**TRECHO EXTRAÍDO**

Por uma dessas felizes situações que a providência divina nos proporciona, nossa estadia em Moçambique coincidiu com o Dia da Independência do País, celebrado no dia 25 de junho, desde que as forças revolucionárias da FRELIMO deram ao povo africano seu legítimo poder. Na verdade, os portugueses não chegaram a resistir no processo; receberam um ultimato e deixaram o país em 24h. A guerra de Moçambique foi de forças internas pelo controle do país, das quais a Frelimo foi a que se sobressaiu.

Não tenho como avaliar os avanços políticos que o país viveu desde então, mas pelo testemunho da Blanches, que esteve aqui em 2006 e pelo que pude observar pessoalmente, há sem dúvidas muita coisa pra comemorar. Estradas asfaltadas, permitindo circulação de pessoas e bens com maior velocidade, aeroporto modernizado (mesmo que com capital chinês), fornecimento de energia praticamente sem interrupção, e acima de tudo, um clima de paz, onde crianças e idosos podem fazer as coisas próprias de sua idade, sem medo da violência pela guerra, e com liberdade.

**LINHAS BRUTAS**
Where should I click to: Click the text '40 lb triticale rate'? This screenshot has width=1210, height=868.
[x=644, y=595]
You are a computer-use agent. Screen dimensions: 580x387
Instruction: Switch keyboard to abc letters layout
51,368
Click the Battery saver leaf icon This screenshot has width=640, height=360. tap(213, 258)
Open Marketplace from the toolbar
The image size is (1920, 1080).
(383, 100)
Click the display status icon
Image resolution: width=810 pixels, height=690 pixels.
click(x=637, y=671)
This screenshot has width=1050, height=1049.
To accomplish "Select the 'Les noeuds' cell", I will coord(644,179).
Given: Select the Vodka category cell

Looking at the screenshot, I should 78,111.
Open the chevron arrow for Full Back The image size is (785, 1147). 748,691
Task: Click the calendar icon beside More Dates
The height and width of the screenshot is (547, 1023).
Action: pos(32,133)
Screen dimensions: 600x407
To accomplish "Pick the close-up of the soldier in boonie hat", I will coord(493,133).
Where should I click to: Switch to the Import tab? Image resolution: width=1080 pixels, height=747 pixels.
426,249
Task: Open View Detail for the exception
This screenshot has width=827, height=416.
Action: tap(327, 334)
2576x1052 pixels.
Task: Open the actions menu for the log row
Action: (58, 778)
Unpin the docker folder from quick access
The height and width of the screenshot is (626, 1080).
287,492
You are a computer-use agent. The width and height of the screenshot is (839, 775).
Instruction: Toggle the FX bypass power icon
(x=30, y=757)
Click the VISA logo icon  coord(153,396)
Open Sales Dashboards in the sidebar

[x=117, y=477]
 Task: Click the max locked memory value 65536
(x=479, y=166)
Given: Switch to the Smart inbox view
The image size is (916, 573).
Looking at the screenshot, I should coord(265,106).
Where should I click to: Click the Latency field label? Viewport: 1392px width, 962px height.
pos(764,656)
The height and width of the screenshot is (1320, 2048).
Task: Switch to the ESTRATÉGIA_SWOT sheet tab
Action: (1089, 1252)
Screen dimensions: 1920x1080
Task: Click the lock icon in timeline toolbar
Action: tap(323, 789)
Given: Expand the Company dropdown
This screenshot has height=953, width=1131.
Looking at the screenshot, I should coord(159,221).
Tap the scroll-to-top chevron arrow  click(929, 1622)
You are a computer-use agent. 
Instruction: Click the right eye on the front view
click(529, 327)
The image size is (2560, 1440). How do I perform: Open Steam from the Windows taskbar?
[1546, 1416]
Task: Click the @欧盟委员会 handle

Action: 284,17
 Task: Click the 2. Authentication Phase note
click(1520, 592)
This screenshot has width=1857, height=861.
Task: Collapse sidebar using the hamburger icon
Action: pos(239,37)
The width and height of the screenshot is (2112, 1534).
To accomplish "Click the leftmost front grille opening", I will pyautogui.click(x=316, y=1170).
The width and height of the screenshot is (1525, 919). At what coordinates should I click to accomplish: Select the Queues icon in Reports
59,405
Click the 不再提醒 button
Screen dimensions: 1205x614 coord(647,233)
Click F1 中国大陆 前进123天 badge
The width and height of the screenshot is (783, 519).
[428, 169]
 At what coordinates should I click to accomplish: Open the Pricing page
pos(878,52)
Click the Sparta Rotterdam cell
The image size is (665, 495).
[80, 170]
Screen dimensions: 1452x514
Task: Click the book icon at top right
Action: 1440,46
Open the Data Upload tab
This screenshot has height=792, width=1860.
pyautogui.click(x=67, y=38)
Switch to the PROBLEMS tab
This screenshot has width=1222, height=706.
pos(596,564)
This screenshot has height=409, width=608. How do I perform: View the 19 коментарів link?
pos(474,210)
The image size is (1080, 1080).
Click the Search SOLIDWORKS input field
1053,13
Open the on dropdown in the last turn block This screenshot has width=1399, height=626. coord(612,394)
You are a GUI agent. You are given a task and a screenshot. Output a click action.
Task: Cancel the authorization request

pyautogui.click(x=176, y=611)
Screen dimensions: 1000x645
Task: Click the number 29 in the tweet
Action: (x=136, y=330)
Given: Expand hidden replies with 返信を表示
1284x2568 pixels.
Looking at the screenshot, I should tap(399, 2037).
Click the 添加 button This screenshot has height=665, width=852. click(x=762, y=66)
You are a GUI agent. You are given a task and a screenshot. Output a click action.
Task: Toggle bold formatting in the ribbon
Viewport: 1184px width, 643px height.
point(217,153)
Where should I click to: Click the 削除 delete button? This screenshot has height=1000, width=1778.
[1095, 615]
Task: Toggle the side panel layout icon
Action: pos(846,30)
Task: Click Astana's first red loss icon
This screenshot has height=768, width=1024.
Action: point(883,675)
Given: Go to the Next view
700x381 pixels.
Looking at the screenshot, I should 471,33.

**A SOLICITAÇÃO**
Transcreva, do texto sobre o Dia da Independência de Moçambique, o trecho que começa em "Não tenho como" e segue até "e com liberdade.".

**RESPOSTA AO EXERCÍCIO**
Não tenho como avaliar os avanços políticos que o país viveu desde então, mas pelo testemunho da Blanches, que esteve aqui em 2006 e pelo que pude observar pessoalmente, há sem dúvidas muita coisa pra comemorar. Estradas asfaltadas, permitindo circulação de pessoas e bens com maior velocidade, aeroporto modernizado (mesmo que com capital chinês), fornecimento de energia praticamente sem interrupção, e acima de tudo, um clima de paz, onde crianças e idosos podem fazer as coisas próprias de sua idade, sem medo da violência pela guerra, e com liberdade.